*The task*
Give each line of the listing below as an item in a numbered list, omitting blank lines.
[Listed entries Boundary: Start]
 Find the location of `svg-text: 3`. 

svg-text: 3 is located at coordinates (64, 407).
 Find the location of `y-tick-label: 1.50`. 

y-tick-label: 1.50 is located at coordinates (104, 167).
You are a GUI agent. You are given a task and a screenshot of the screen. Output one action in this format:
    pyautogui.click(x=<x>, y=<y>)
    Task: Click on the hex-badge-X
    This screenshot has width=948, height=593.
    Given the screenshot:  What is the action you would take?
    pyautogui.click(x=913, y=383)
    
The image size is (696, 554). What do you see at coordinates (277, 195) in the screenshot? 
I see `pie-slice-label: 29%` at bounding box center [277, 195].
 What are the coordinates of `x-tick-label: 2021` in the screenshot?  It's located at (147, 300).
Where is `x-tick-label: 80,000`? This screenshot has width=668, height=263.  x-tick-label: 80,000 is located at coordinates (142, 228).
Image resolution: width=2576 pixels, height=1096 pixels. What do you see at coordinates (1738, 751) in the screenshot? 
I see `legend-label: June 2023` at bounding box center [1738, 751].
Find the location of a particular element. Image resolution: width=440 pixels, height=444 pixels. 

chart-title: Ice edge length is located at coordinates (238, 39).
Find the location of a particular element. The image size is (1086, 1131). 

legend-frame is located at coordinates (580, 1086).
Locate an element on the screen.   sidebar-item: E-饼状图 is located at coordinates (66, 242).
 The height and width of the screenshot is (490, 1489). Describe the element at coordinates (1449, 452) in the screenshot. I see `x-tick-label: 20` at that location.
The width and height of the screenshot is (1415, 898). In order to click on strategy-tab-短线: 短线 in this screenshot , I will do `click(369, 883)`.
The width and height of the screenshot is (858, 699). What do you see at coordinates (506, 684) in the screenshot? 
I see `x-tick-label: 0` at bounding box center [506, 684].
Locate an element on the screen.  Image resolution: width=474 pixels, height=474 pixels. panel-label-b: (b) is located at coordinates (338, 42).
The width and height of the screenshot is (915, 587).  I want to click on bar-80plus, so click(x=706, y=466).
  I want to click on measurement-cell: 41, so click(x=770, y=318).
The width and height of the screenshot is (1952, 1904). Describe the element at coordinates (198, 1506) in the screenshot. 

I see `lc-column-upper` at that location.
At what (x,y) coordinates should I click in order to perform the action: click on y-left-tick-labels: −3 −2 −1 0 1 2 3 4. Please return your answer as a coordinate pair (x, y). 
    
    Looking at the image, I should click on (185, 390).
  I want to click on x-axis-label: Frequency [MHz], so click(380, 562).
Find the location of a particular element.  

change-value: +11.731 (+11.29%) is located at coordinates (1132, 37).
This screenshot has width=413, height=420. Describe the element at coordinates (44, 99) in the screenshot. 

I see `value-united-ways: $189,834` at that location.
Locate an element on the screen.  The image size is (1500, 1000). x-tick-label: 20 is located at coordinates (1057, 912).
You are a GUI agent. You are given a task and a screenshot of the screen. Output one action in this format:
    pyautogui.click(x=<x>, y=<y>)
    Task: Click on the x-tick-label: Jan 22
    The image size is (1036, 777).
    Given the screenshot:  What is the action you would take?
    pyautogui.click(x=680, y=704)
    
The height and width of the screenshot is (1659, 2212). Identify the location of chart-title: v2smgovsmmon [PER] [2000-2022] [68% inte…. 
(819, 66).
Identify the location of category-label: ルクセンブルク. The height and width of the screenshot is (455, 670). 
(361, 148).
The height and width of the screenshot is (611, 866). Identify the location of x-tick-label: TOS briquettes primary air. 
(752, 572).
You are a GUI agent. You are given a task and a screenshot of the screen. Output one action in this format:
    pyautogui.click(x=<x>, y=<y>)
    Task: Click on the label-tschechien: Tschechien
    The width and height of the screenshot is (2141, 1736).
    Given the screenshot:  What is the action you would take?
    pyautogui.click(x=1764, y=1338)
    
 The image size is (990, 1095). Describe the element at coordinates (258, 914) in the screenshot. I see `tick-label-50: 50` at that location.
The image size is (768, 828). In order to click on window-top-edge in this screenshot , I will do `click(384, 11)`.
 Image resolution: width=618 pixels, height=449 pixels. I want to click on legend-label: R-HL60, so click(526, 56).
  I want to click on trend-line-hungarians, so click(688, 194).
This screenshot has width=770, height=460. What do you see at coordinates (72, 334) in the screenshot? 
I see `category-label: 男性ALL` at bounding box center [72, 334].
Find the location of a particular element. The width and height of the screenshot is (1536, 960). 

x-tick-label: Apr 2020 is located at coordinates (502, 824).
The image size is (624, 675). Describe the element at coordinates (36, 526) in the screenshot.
[Listed entries Boundary: End]
*Written reply*
1.  Find the location of `svg-text: 3`. 
2. svg-text: 3 is located at coordinates (64, 407).
3.  Find the location of `y-tick-label: 1.50`. 
4. y-tick-label: 1.50 is located at coordinates (104, 167).
5. You are a GUI agent. You are given a task and a screenshot of the screen. Output one action in this format:
6.     pyautogui.click(x=<x>, y=<y>)
7.     Task: Click on the hex-badge-X
8.     This screenshot has width=948, height=593.
9.     Given the screenshot:  What is the action you would take?
10.     pyautogui.click(x=913, y=383)
11. The image size is (696, 554). What do you see at coordinates (277, 195) in the screenshot? 
12. I see `pie-slice-label: 29%` at bounding box center [277, 195].
13.  What are the coordinates of `x-tick-label: 2021` in the screenshot?  It's located at (147, 300).
14. Where is `x-tick-label: 80,000`? This screenshot has width=668, height=263.  x-tick-label: 80,000 is located at coordinates (142, 228).
15. Image resolution: width=2576 pixels, height=1096 pixels. What do you see at coordinates (1738, 751) in the screenshot? 
16. I see `legend-label: June 2023` at bounding box center [1738, 751].
17. Find the location of a particular element. Image resolution: width=440 pixels, height=444 pixels. 
18. chart-title: Ice edge length is located at coordinates (238, 39).
19. Find the location of a particular element. The image size is (1086, 1131). 
20. legend-frame is located at coordinates (580, 1086).
21. Locate an element on the screen.   sidebar-item: E-饼状图 is located at coordinates (66, 242).
22.  The height and width of the screenshot is (490, 1489). Describe the element at coordinates (1449, 452) in the screenshot. I see `x-tick-label: 20` at that location.
23. The width and height of the screenshot is (1415, 898). In order to click on strategy-tab-短线: 短线 in this screenshot , I will do `click(369, 883)`.
24. The width and height of the screenshot is (858, 699). What do you see at coordinates (506, 684) in the screenshot? 
25. I see `x-tick-label: 0` at bounding box center [506, 684].
26. Locate an element on the screen.  Image resolution: width=474 pixels, height=474 pixels. panel-label-b: (b) is located at coordinates (338, 42).
27. The width and height of the screenshot is (915, 587).  I want to click on bar-80plus, so click(x=706, y=466).
28.   I want to click on measurement-cell: 41, so click(x=770, y=318).
29. The width and height of the screenshot is (1952, 1904). Describe the element at coordinates (198, 1506) in the screenshot. 
30. I see `lc-column-upper` at that location.
31. At what (x,y) coordinates should I click in order to perform the action: click on y-left-tick-labels: −3 −2 −1 0 1 2 3 4. Please return your answer as a coordinate pair (x, y). 
32.     Looking at the image, I should click on (185, 390).
33.   I want to click on x-axis-label: Frequency [MHz], so click(380, 562).
34. Find the location of a particular element.  
35. change-value: +11.731 (+11.29%) is located at coordinates (1132, 37).
36. This screenshot has width=413, height=420. Describe the element at coordinates (44, 99) in the screenshot. 
37. I see `value-united-ways: $189,834` at that location.
38. Locate an element on the screen.  The image size is (1500, 1000). x-tick-label: 20 is located at coordinates (1057, 912).
39. You are a GUI agent. You are given a task and a screenshot of the screen. Output one action in this format:
40.     pyautogui.click(x=<x>, y=<y>)
41.     Task: Click on the x-tick-label: Jan 22
42.     The image size is (1036, 777).
43.     Given the screenshot:  What is the action you would take?
44.     pyautogui.click(x=680, y=704)
45. The height and width of the screenshot is (1659, 2212). Identify the location of chart-title: v2smgovsmmon [PER] [2000-2022] [68% inte…. 
46. (819, 66).
47. Identify the location of category-label: ルクセンブルク. The height and width of the screenshot is (455, 670). 
48. (361, 148).
49. The height and width of the screenshot is (611, 866). Identify the location of x-tick-label: TOS briquettes primary air. 
50. (752, 572).
51. You are a GUI agent. You are given a task and a screenshot of the screen. Output one action in this format:
52.     pyautogui.click(x=<x>, y=<y>)
53.     Task: Click on the label-tschechien: Tschechien
54.     The width and height of the screenshot is (2141, 1736).
55.     Given the screenshot:  What is the action you would take?
56.     pyautogui.click(x=1764, y=1338)
57.  The image size is (990, 1095). Describe the element at coordinates (258, 914) in the screenshot. I see `tick-label-50: 50` at that location.
58. The image size is (768, 828). In order to click on window-top-edge in this screenshot , I will do `click(384, 11)`.
59.  Image resolution: width=618 pixels, height=449 pixels. I want to click on legend-label: R-HL60, so click(526, 56).
60.   I want to click on trend-line-hungarians, so click(688, 194).
61. This screenshot has width=770, height=460. What do you see at coordinates (72, 334) in the screenshot? 
62. I see `category-label: 男性ALL` at bounding box center [72, 334].
63. Find the location of a particular element. The width and height of the screenshot is (1536, 960). 
64. x-tick-label: Apr 2020 is located at coordinates (502, 824).
65. The image size is (624, 675). Describe the element at coordinates (36, 526) in the screenshot.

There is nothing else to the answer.